# [DIRECTIONS FOR THIS TASK]
Carry on the forum thread about a new freezer and feeding a dog chicken backs, starting right after its last line.

# [TEXT PROVIDED]
— START —

# and it starts today!



## jezzdobbel8610 (May 27, 2012)

So excited, I finally got the freezer, and today I went and got chicken backs from the poultry store. 30lbs for 12 bucks. Will feed Shylo one tonight. SO excited. lol


----------



## xellil (Apr 4, 2011)

you have a poultry store? wow! That's cool.

I am very excited for you. Please let us know how it goes.


----------



## Stinky (May 31, 2012)

That sounds like a steal for those backs. I need turkey necks and beef hearts...Ahem, anyway, yes, let us know how it goes!


----------



## jezzdobbel8610 (May 27, 2012)

he licked it a little bit then went on to eat it whole. no problem learning how to eat it.


----------



## Khan (Jan 17, 2010)

Ahh, I remember those days. Thinking WOW, I can use the freezer in the garage for the "Dog Food" How perfect will this be...Fast forward, and I not only have that freezer; but 2 other upright freezers. One exclusively for the dogs, and I believe the second has a "Shelf" dedicated to the humans!! LOL 
Mark the date to see how long it takes you to walk on the dark side with all of us!!


----------



## Stinky (May 31, 2012)

That's great! That's about how my dog started as well.


----------



## Malika04 (May 14, 2012)

jezzdobbel8610 said:


> So excited, I finally got the freezer, and today I went and got chicken backs from the poultry store. 30lbs for 12 bucks. Will feed Shylo one tonight. SO excited. lol


That is a steal for chicken! Shylo is a beauty! I have a German Shepard/Bull Terrier Blend


----------



## jezzdobbel8610 (May 27, 2012)

Shylo's first chicken back.


----------



## AveryandAudrey (Sep 20, 2010)

Your dog kept the food in the bowl while eating? WOW I wish mine did that lol


----------



## Makovach (Jan 24, 2012)

Congrats on your switch! She looks like she is enjoying it! Great price on the backs! I just paid $15 for 40lbs. 

She is a beautiful girl!


----------



## xellil (Apr 4, 2011)

AveryandAudrey said:


> Your dog kept the food in the bowl while eating? WOW I wish mine did that lol


Just what I was thinking! And it's a little bitty bowl too!


----------



## nortknee (May 5, 2011)

Khan said:


> Ahh, I remember those days. Thinking WOW, I can use the freezer in the garage for the "Dog Food" How perfect will this be...Fast forward, and I not only have that freezer; but 2 other upright freezers. One exclusively for the dogs, and I believe the second has a "Shelf" dedicated to the humans!! LOL
> Mark the date to see how long it takes you to walk on the dark side with all of us!!

— END —

# [RECORDED INFORMATION]
— START —

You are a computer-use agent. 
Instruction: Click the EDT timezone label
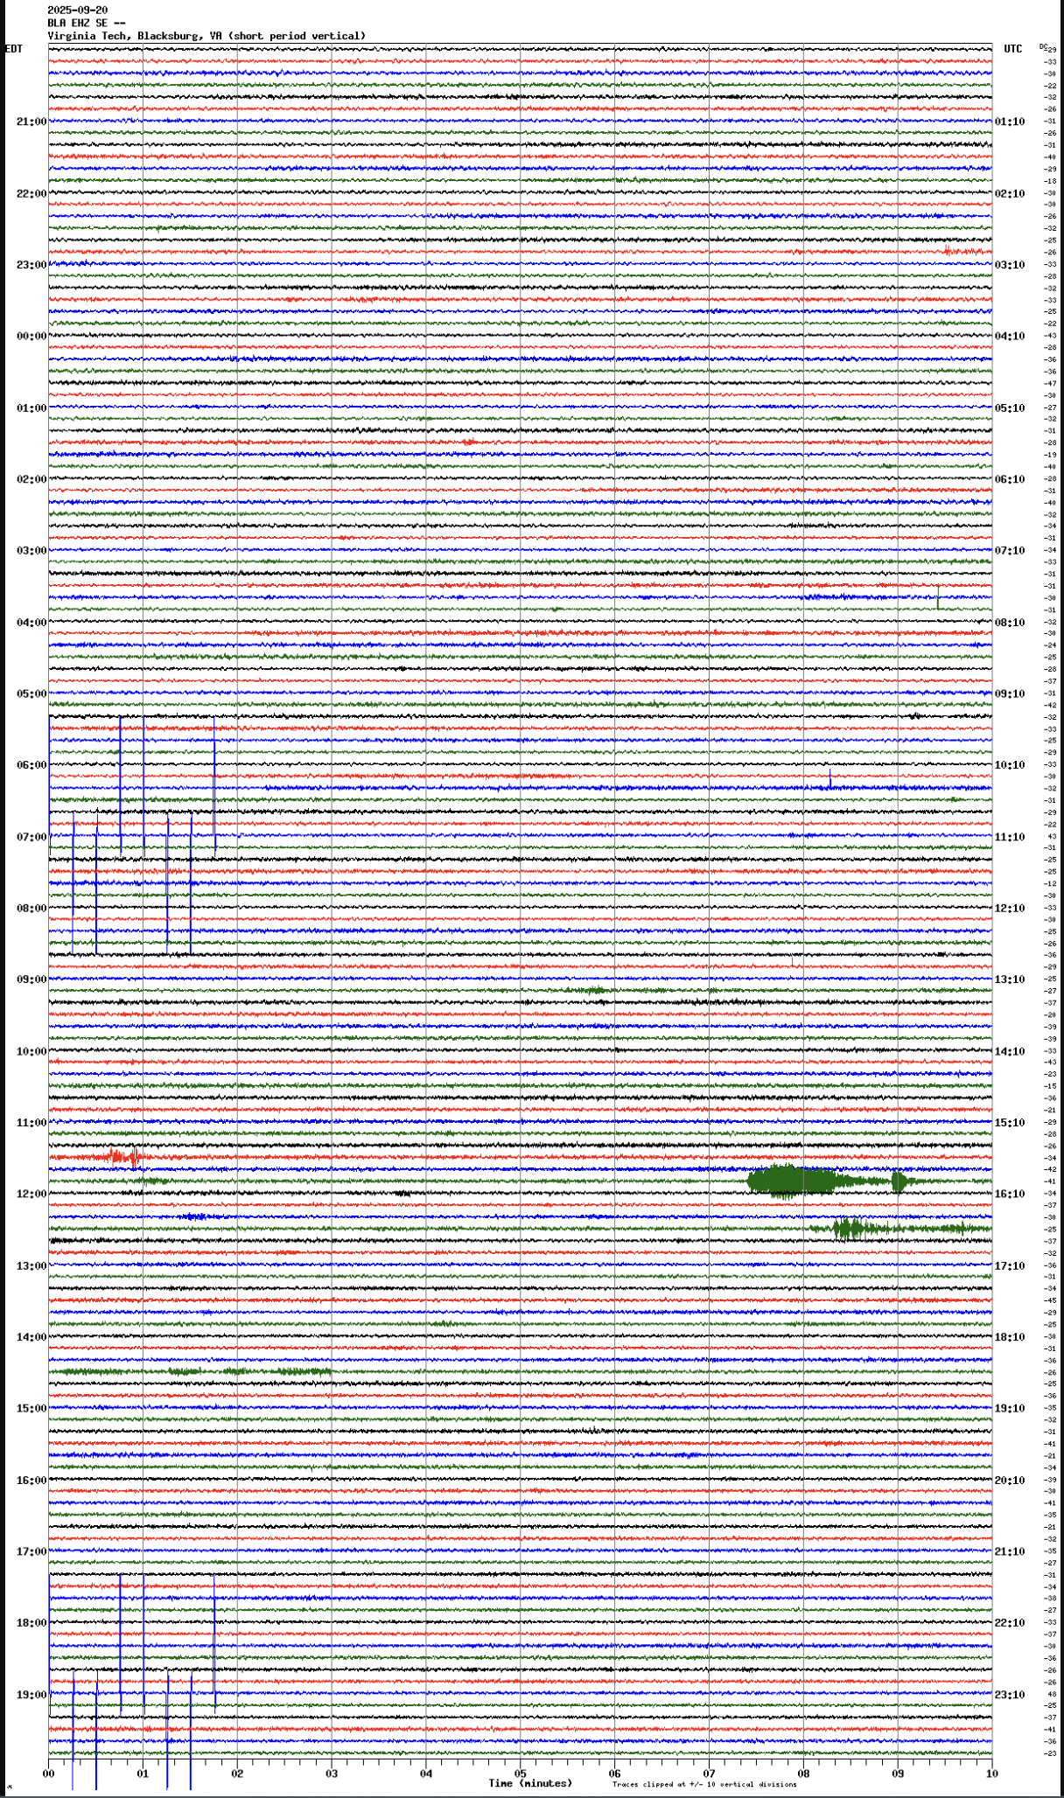14,49
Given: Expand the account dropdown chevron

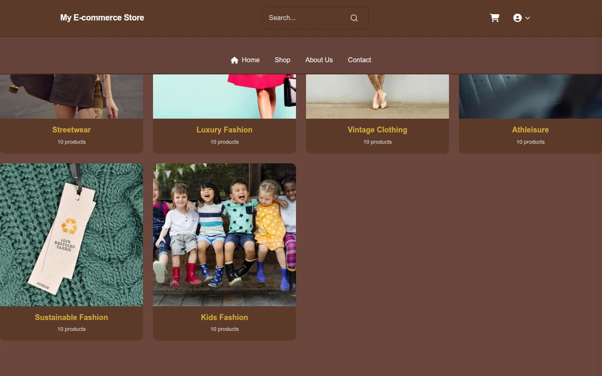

— END —

# [RESPONSE]
How the heck do you guys keep the dogs food from going bad? Isn't there something about using frozen food within 6 months, and at most 1 year?
Surely it doesn't rotate out within that time...right?


----------



## xellil (Apr 4, 2011)

nortknee said:


> How the heck do you guys keep the dogs food from going bad? Isn't there something about using frozen food within 6 months, and at most 1 year?
> Surely it doesn't rotate out within that time...right?


you can feed dogs alot older food than you can feed people. It doesn't really go bad, it gets freezer burned eventually but they still eat it.

I might not feed a dog something 15 years old, but a few years old no problem.


----------



## Khan (Jan 17, 2010)

nortknee said:


> How the heck do you guys keep the dogs food from going bad? Isn't there something about using frozen food within 6 months, and at most 1 year?
> Surely it doesn't rotate out within that time...right?


I have been buying in bulk for a little over a year. Approx. 600# every 3 months. I also will pick things up from the grocery store when I see it in the clearance section. I know that within that years time, I've rotated through the supply. So as xellil said, the dogs can eat older food than us humans, I'm still going through it within a year.
I just like knowing that I have supply on hand and I have a months worth of portioned out food for all the dogs!


----------



## jezzdobbel8610 (May 27, 2012)

haha, no he took it out of the bowl shortly after taking the pictures. lol.


----------



## jezzdobbel8610 (May 27, 2012)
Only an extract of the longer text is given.